All examples use the Stretcher ruby gem
- An Information Retrieval (IR) System
- A way to search your data in terms of natural language, and so much more
- A distributed version of Lucene with a JSON API
- A fancy clustered, eventually consistent database
Lucene is an information retrieval library providing full-text indexing and search. Elastisearch provides a RESTish HTTP interface, clustering support, and other tools on top of it.
- Data is stored in an index, similar to an SQL DB
- Each index can store multiple types, similar to an SQL table
- Items inside the index are documents that have a type
- All documents are nested JSON data
- Strongly typed schema
# Setup our server
server = Stretcher::Server.new('http://localhost:9200')
# Create the index with its schema
server.index(:foo).create(mappings: {
tweet: {
properties: {
text: {type: 'string',
analyzer: 'snowball'}}}}) rescue nil
words = %w(Many dogs dog cat cats candles candleizer abscond rightly candlestick monkey monkeypulley deft deftly)
words.each.with_index {|w,idx|
server.index(:foo).type(:tweet).put(idx+1, {text: w })

GIVEN REQUEST 1
Please tally the lines of the records that contain the string "width", counting case, and give only the number.
The Elasticsearch notes and the records come from separate sources.

GIVEN INFORMATION

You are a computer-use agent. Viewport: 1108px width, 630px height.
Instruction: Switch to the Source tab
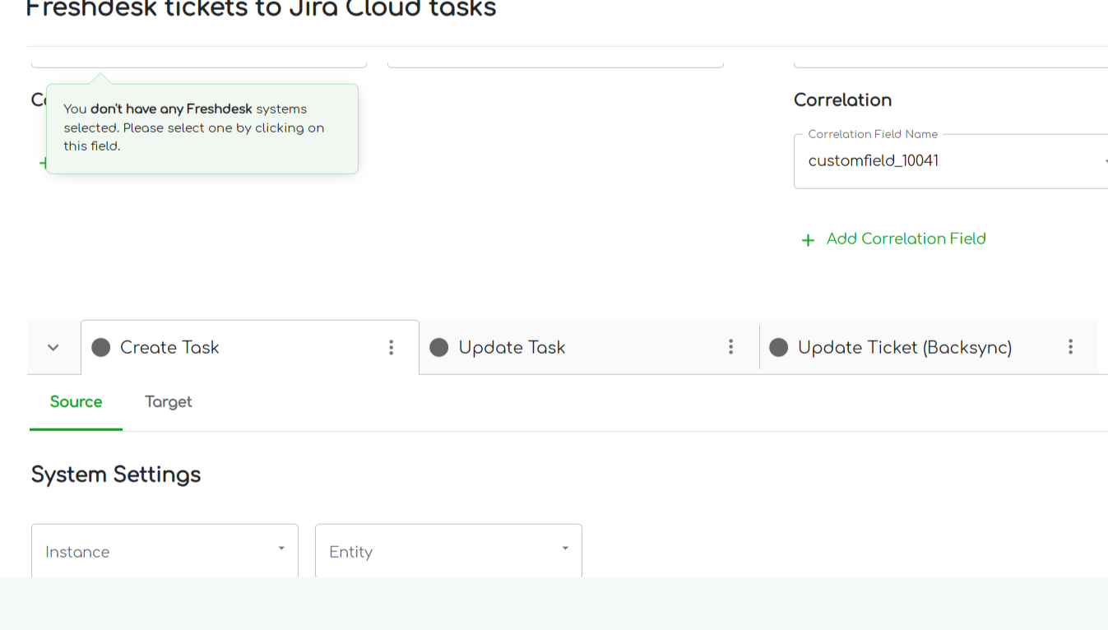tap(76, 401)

--

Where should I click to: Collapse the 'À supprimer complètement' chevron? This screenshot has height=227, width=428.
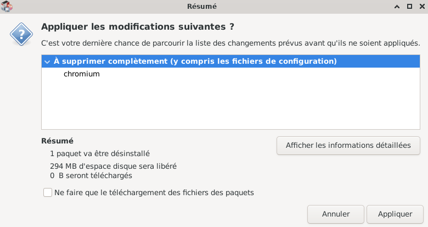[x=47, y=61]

GIVEN REQUEST 2
According to the Elasticsearch notes, which library does Elasticsearch add a RESTish HTTP interface and clustering support on top of?

REPLY 1
2

REPLY 2
Lucene